** start of SUPPLIED DATA **

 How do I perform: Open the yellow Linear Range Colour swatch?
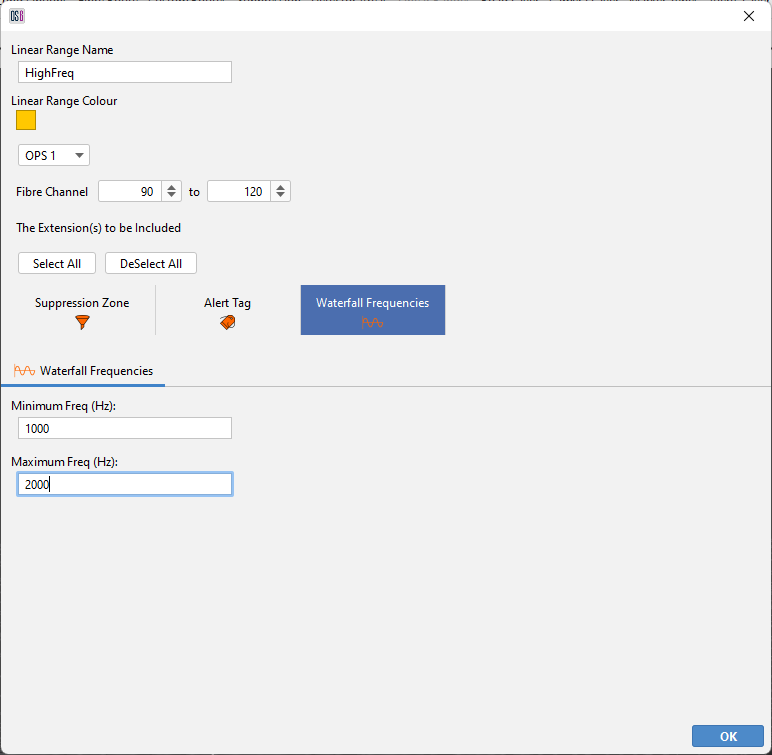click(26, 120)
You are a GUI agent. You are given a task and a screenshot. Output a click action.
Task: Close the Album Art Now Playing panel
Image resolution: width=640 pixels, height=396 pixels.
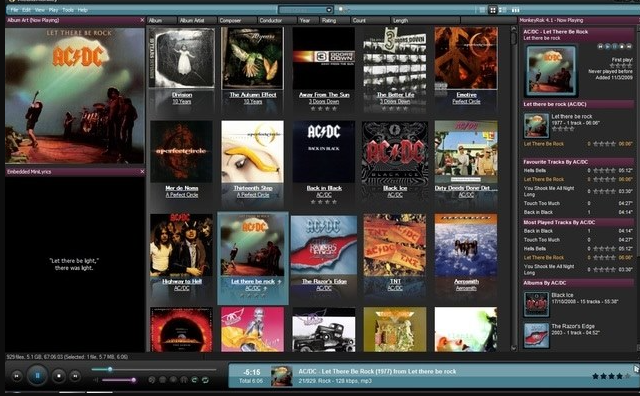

** end of SUPPLIED DATA **
** start of SUPPLIED DATA **

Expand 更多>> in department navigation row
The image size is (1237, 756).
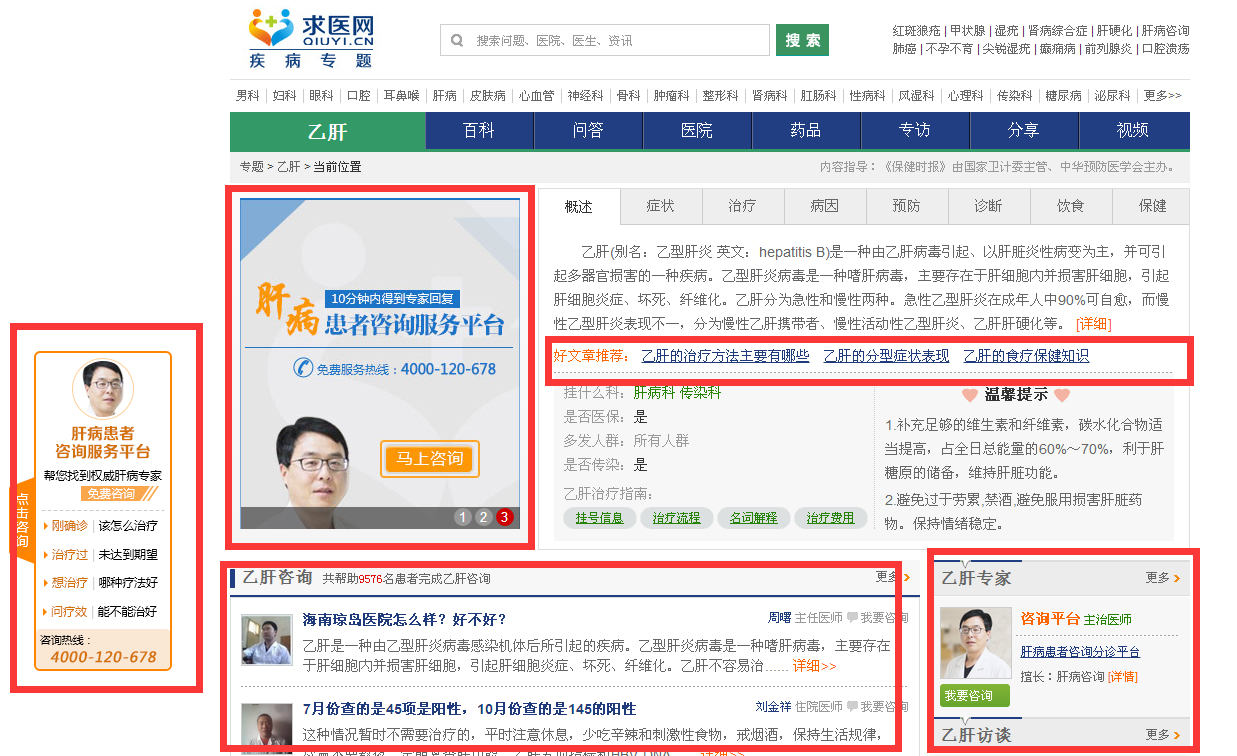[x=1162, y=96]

** end of SUPPLIED DATA **

» **THE TASK**
Copy out, unchanged, everything from the line containing "How do I perform: Open" down to the line containing "Image resolution: width=640", including both of those lines. Leave the pictures out.

» **COMPLETED TASK**
 How do I perform: Open the yellow Linear Range Colour swatch?
click(26, 120)
You are a GUI agent. You are given a task and a screenshot. Output a click action.
Task: Close the Album Art Now Playing panel
Image resolution: width=640 pixels, height=396 pixels.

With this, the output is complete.